Pagar 200 contos num psicólogo pra ouvir o que o hábito de ficar na própria companhia já ensinaria... bagulho esquisito. Se for pra pagar psicóloga — e acho válido em alguns casos —, vá pra catar entender coisas que não conseguiria entender sozinho, pow.

Boa psicologia não é aquela que diz o que se passa contigo. É meio esquisito alguém lhe conhecer melhor que você mesmo. Psicólogo bom é aquele que ensina a criar suas próprias ferramentas pra se conhecer melhor.

Mas, na real, vocês sabem que psicólogo é uma parada moderna que surge com uma dessas últimas fragmentações que a cultura europeia promoveu no ser humano, né?

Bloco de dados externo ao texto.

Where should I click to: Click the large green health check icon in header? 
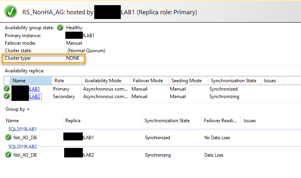click(11, 12)
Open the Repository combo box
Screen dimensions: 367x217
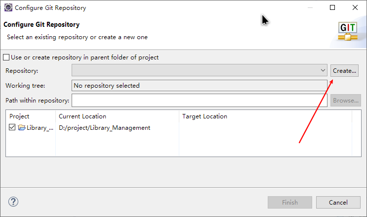200,70
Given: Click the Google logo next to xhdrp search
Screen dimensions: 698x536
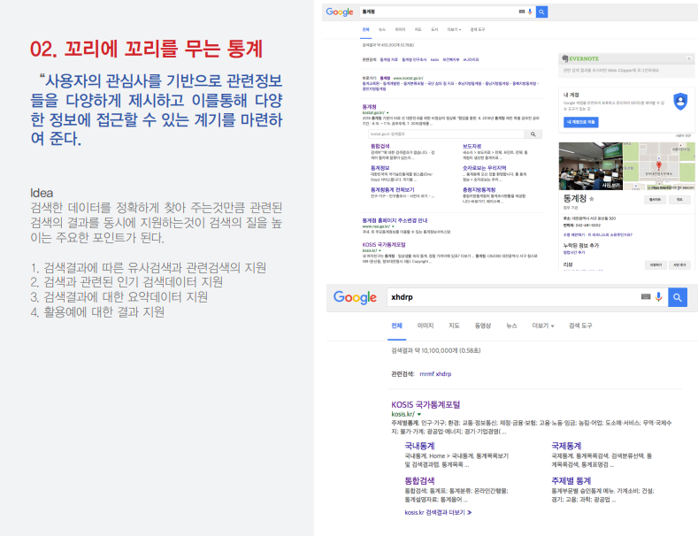Looking at the screenshot, I should [355, 298].
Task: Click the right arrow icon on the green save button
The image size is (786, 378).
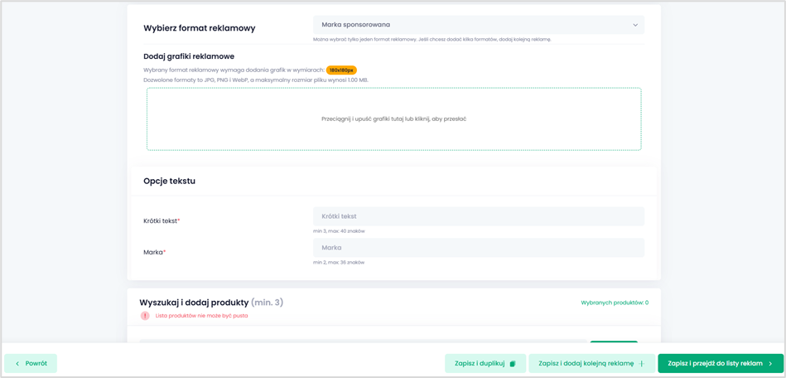Action: (770, 364)
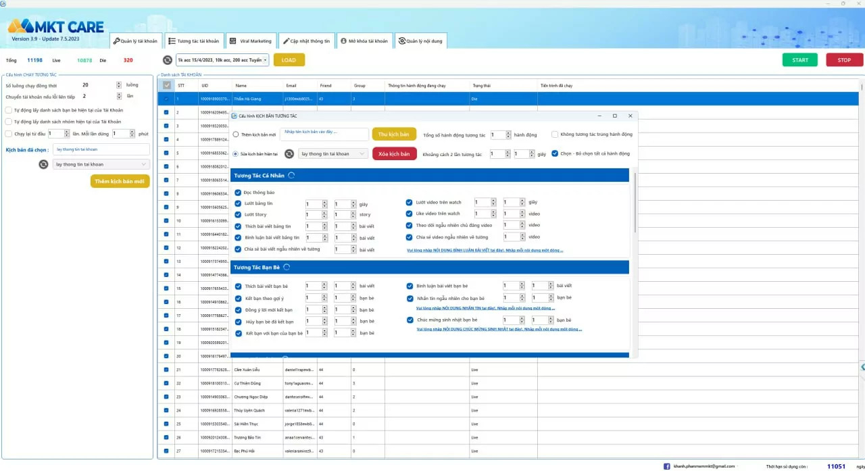Expand the 'lay thong tin tai khoan' dropdown in the dialog
865x471 pixels.
[332, 153]
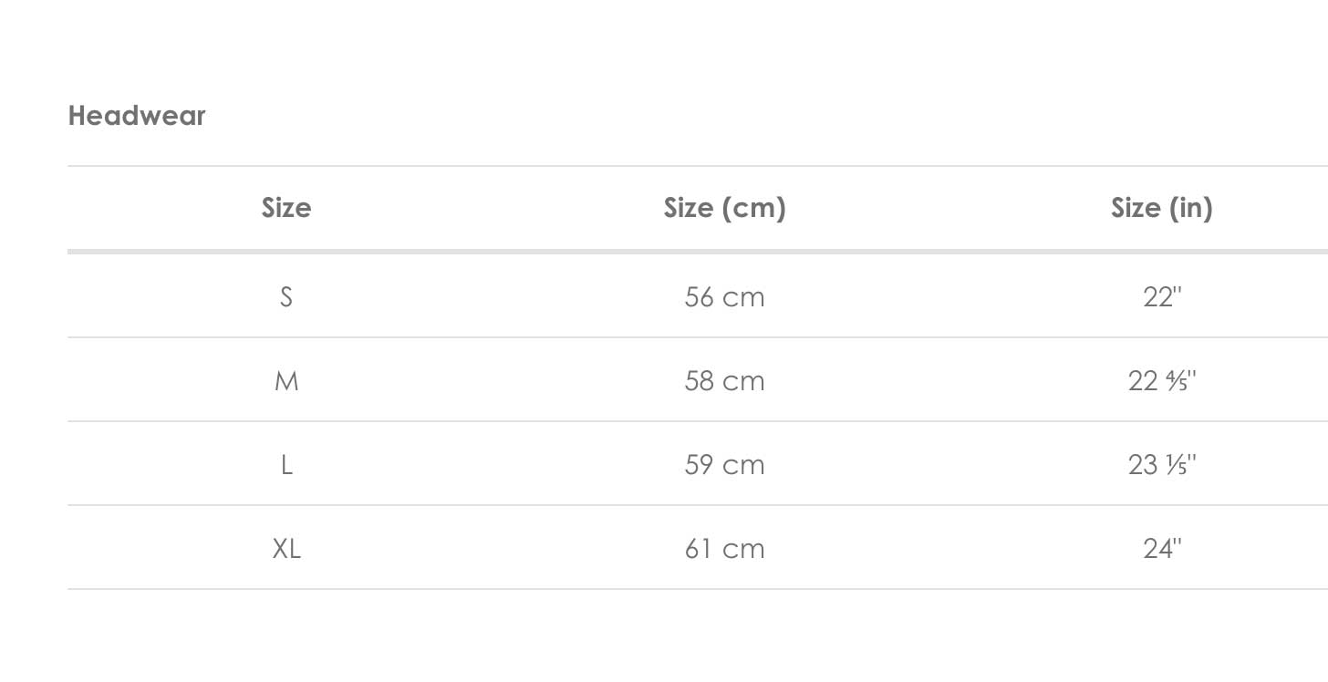Select the Size (in) column header
Viewport: 1328px width, 682px height.
click(1161, 208)
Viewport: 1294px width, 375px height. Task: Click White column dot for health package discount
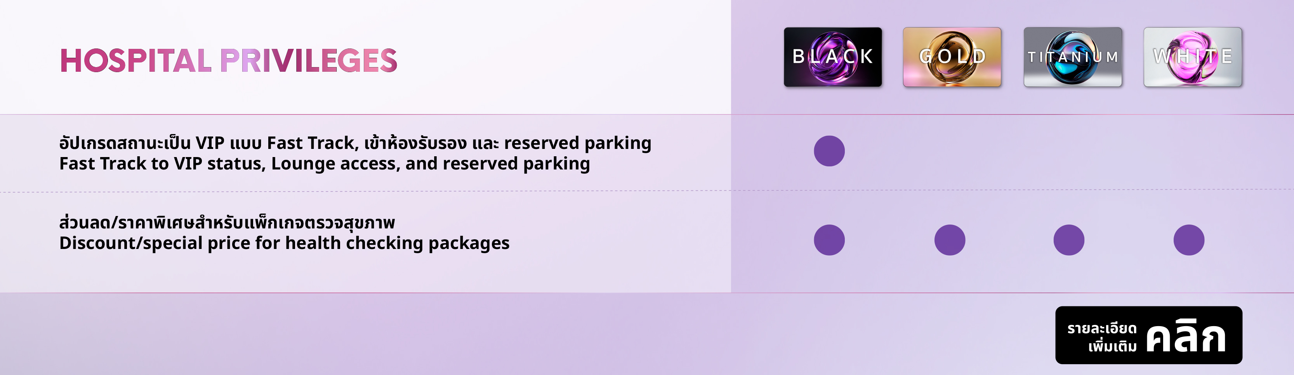1189,240
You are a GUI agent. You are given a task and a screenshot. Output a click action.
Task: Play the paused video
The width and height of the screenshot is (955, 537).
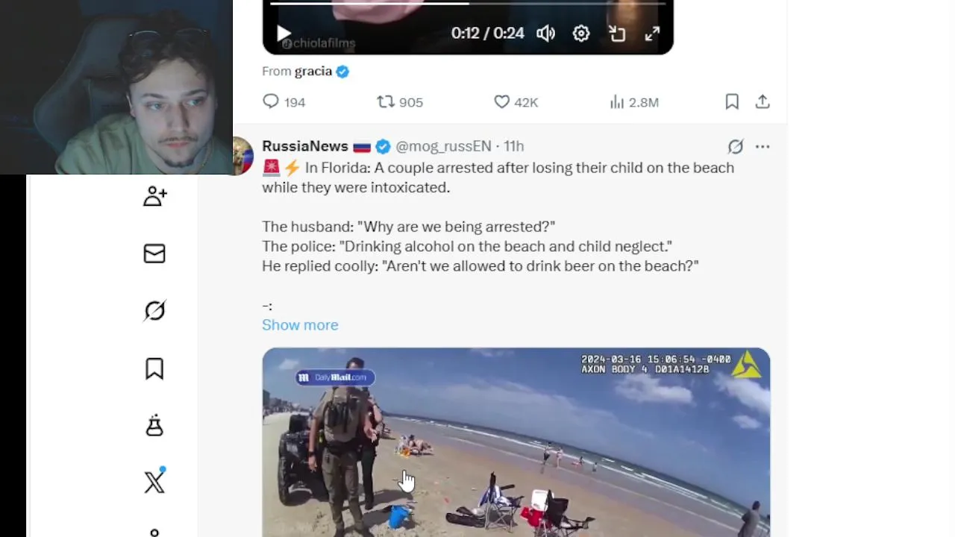(x=284, y=34)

A Revolução Industrial jamais se resumiu a dissociar a fabricação das coisas e fragmentá-las até virarem meras peças numa cadeia de produção onde uma pepita tá na China e o botão de ligar no Canadá. A Revolução Industrial forjou um tipo de ser humano completamente dissociado de si que vai se utilizar de um montão de artifícios pra se rejuntar. As ciências que eclodem após a revolução industrial (psicologia, pedagogia, antropologia, sociologia, e por aí vai) não são só "especializações" de um conhecimento técnico. Mas tentativas europeias de rejuntar o que a máquina europeia picotou.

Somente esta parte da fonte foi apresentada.